:: Data to use

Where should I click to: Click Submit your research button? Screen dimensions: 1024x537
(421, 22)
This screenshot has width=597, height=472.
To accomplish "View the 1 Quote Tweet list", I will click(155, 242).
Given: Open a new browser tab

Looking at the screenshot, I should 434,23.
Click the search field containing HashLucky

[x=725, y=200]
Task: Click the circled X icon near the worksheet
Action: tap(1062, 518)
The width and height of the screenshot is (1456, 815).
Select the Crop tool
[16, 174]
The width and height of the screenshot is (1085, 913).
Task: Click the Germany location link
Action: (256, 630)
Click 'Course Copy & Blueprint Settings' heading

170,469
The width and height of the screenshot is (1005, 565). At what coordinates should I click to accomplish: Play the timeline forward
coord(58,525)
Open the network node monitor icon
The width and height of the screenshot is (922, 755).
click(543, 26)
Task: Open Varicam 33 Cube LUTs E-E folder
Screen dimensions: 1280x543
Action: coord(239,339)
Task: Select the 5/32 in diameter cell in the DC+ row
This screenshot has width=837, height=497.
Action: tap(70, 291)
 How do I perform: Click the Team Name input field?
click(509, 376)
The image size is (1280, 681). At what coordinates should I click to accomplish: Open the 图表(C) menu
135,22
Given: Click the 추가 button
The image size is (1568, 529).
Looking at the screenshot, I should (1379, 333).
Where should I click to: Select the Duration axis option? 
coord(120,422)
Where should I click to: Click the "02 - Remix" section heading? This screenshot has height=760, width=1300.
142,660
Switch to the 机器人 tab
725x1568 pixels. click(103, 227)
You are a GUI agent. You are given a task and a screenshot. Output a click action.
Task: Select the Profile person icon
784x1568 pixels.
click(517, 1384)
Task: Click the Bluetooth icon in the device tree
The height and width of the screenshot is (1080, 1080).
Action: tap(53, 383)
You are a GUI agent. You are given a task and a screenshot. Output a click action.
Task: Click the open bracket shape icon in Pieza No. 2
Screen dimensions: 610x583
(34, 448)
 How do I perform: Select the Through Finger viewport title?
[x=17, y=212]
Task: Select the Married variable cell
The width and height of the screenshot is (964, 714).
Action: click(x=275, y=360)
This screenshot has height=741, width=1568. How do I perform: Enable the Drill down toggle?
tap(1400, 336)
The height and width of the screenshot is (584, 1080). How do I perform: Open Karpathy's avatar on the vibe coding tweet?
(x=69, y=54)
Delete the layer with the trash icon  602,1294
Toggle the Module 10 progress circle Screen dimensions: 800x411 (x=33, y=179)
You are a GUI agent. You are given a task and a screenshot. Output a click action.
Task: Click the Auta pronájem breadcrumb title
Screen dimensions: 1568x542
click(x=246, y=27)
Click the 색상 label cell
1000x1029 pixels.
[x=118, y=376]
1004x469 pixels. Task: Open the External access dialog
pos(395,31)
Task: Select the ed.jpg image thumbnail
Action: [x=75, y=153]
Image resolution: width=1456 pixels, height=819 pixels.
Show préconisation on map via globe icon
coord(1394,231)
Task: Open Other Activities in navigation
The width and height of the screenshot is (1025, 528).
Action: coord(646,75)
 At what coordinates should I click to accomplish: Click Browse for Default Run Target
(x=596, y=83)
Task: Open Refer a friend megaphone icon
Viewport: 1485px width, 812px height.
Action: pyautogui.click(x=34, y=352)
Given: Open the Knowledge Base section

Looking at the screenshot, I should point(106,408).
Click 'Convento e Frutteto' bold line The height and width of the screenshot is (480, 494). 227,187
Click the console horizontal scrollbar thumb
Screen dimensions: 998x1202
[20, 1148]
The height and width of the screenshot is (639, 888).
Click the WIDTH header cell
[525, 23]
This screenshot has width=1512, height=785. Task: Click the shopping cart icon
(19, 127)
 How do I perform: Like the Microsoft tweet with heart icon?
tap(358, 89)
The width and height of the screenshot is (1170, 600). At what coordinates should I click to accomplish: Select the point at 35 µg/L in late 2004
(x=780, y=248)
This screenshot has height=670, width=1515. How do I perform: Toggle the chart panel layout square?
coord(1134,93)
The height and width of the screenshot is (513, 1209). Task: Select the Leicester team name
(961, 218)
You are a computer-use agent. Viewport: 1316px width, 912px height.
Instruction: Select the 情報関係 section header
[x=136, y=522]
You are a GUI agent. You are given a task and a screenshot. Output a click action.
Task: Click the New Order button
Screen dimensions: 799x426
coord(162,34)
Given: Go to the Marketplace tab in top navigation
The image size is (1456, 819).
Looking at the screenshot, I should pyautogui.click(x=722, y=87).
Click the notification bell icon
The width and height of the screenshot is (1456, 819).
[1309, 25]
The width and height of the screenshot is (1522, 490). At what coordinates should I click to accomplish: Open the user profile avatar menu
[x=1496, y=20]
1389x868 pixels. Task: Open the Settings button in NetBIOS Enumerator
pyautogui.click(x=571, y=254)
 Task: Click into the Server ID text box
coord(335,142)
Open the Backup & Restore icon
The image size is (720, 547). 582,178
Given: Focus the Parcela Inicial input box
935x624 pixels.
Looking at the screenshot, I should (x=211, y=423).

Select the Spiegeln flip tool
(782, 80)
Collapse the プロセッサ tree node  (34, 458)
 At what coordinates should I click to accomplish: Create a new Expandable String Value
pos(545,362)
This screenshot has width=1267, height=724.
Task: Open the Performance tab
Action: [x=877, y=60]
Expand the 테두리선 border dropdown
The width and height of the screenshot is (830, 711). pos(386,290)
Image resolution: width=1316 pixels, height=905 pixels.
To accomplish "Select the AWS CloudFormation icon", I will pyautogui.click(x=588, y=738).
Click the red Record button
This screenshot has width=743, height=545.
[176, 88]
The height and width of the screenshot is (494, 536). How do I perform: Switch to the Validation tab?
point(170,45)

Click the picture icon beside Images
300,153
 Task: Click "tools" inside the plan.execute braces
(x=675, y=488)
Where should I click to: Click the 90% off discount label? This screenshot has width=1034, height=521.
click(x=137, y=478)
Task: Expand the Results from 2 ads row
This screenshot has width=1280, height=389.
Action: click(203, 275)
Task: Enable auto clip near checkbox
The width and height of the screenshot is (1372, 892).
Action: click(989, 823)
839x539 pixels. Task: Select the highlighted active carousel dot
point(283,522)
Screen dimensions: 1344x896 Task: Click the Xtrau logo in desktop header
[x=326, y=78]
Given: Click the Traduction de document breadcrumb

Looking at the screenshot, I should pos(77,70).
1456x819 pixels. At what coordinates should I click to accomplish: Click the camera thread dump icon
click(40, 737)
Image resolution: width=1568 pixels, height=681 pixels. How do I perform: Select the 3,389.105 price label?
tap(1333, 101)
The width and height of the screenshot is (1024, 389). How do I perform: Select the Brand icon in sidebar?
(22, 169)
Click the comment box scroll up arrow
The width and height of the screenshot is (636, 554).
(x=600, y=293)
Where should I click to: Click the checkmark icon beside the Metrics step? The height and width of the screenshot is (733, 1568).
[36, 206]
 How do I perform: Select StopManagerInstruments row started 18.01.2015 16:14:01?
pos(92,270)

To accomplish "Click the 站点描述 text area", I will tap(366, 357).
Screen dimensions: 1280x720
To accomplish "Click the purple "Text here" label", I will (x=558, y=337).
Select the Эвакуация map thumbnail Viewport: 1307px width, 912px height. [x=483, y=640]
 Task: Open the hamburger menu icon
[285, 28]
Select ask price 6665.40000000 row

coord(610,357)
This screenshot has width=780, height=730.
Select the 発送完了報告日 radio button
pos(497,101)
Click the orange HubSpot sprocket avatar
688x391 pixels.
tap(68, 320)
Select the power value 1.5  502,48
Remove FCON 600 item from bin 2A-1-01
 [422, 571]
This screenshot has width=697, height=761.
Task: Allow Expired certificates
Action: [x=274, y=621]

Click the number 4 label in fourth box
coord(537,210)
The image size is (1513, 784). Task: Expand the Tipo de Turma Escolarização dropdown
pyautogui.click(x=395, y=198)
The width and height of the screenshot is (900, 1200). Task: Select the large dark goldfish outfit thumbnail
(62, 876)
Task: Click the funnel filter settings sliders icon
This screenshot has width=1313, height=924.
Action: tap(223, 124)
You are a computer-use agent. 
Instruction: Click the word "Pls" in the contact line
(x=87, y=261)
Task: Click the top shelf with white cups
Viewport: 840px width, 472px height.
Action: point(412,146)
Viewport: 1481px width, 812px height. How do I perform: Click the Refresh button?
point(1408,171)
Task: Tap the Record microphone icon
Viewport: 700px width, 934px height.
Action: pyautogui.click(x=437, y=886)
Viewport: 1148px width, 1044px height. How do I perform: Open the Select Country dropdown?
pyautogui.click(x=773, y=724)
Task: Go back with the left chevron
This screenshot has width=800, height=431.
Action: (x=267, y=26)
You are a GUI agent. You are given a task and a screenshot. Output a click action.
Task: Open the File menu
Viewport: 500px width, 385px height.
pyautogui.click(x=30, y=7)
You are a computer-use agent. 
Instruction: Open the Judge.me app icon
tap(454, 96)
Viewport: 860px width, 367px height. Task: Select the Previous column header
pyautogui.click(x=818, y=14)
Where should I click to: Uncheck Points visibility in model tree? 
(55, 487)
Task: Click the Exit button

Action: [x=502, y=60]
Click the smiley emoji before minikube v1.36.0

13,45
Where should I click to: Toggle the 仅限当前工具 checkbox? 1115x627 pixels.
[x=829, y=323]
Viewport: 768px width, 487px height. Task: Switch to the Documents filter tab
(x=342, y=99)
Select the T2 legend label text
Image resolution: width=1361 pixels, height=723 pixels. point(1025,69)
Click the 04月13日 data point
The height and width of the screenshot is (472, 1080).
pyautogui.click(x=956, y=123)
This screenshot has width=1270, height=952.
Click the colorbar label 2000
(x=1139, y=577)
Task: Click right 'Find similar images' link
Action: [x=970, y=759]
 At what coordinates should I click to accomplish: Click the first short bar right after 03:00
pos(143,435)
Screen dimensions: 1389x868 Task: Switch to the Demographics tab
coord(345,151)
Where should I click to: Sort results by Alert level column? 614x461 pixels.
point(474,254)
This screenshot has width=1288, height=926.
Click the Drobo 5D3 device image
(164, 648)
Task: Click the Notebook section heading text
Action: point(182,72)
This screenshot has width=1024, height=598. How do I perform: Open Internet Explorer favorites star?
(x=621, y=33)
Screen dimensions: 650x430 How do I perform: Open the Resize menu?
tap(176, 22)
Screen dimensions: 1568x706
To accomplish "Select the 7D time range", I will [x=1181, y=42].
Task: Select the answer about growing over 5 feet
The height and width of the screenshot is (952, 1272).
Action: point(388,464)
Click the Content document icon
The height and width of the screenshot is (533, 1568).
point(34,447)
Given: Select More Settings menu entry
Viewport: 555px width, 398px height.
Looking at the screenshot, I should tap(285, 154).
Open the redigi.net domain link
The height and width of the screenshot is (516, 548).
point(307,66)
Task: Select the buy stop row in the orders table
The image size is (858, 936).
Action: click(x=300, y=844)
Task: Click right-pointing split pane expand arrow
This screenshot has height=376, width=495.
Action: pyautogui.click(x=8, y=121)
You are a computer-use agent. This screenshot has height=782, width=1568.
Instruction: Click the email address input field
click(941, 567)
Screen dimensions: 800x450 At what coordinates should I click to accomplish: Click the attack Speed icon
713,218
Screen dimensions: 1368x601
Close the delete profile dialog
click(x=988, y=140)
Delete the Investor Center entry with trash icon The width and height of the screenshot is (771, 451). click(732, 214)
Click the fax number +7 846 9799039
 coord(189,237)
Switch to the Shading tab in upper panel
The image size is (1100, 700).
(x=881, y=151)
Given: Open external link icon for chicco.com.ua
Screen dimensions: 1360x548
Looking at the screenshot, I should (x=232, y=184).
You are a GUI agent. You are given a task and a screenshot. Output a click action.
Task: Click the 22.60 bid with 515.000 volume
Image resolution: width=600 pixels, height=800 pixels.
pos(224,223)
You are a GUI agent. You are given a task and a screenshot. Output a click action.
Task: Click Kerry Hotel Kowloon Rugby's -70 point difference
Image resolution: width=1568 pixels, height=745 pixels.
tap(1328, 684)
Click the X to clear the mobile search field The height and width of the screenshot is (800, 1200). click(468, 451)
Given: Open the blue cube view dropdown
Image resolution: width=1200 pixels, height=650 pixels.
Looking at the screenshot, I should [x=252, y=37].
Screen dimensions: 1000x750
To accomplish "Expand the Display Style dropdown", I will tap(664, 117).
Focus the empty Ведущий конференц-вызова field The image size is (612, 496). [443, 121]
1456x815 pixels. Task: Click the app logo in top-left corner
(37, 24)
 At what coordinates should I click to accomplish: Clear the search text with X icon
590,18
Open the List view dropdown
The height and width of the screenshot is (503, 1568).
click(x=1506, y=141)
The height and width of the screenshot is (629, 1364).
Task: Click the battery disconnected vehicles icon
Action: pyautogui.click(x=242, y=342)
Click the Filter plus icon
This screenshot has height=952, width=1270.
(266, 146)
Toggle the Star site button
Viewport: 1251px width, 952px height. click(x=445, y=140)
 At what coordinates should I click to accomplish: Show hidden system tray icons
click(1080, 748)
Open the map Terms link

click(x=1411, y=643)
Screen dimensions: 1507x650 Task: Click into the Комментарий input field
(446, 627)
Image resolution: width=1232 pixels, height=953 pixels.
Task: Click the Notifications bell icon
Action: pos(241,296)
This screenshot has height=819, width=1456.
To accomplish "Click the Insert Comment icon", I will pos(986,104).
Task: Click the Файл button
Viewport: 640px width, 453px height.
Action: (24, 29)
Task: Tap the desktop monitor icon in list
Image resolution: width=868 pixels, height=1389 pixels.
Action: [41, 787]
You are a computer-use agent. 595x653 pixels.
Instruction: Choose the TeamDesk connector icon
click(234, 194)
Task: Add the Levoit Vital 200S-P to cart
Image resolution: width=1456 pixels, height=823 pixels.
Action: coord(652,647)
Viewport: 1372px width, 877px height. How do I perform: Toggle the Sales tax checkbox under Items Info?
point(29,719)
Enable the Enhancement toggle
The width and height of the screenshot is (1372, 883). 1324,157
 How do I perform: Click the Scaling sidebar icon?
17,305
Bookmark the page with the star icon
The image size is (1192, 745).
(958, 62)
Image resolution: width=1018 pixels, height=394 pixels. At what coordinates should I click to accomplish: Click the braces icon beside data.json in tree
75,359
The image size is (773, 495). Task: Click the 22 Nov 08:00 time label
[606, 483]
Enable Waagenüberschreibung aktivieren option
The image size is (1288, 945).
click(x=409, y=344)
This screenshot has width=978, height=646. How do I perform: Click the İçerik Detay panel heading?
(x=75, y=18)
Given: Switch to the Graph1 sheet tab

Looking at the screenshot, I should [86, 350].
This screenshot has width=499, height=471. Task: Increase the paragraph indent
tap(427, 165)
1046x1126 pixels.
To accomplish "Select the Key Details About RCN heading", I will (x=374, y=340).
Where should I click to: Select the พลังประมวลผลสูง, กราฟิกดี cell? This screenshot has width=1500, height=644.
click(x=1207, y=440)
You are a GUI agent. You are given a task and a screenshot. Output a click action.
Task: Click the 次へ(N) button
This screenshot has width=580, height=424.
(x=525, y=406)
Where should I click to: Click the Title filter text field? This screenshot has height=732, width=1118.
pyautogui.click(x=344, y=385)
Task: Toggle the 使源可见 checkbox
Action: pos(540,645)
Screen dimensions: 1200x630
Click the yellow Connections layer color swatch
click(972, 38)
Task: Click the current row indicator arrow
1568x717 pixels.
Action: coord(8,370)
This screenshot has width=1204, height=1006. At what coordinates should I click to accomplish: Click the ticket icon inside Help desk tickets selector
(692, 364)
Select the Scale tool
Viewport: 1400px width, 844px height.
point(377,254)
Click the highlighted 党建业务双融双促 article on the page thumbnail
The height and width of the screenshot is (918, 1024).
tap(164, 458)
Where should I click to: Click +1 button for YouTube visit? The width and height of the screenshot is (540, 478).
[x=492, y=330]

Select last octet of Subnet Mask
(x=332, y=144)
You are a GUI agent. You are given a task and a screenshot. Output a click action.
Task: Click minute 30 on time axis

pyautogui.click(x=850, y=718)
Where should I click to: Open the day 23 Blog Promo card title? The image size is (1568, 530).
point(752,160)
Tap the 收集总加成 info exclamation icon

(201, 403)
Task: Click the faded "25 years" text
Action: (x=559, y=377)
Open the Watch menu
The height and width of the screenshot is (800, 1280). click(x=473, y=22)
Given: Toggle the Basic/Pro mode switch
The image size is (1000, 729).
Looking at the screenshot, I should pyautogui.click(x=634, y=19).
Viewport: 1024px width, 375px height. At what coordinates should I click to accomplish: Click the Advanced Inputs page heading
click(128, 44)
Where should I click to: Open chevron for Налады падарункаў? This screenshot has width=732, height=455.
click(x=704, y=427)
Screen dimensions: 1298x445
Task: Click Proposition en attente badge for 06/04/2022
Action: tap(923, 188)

::::

▶ **Task prompt**: Please retype the items above word for word, from the first line through the line that contains "Looking at the screenshot, I should 434,23.", with both ends included.

▶ **Output of the exercise**:
Where should I click to: Click Submit your research button? Screen dimensions: 1024x537
(421, 22)
This screenshot has width=597, height=472.
To accomplish "View the 1 Quote Tweet list", I will click(155, 242).
Given: Open a new browser tab

Looking at the screenshot, I should 434,23.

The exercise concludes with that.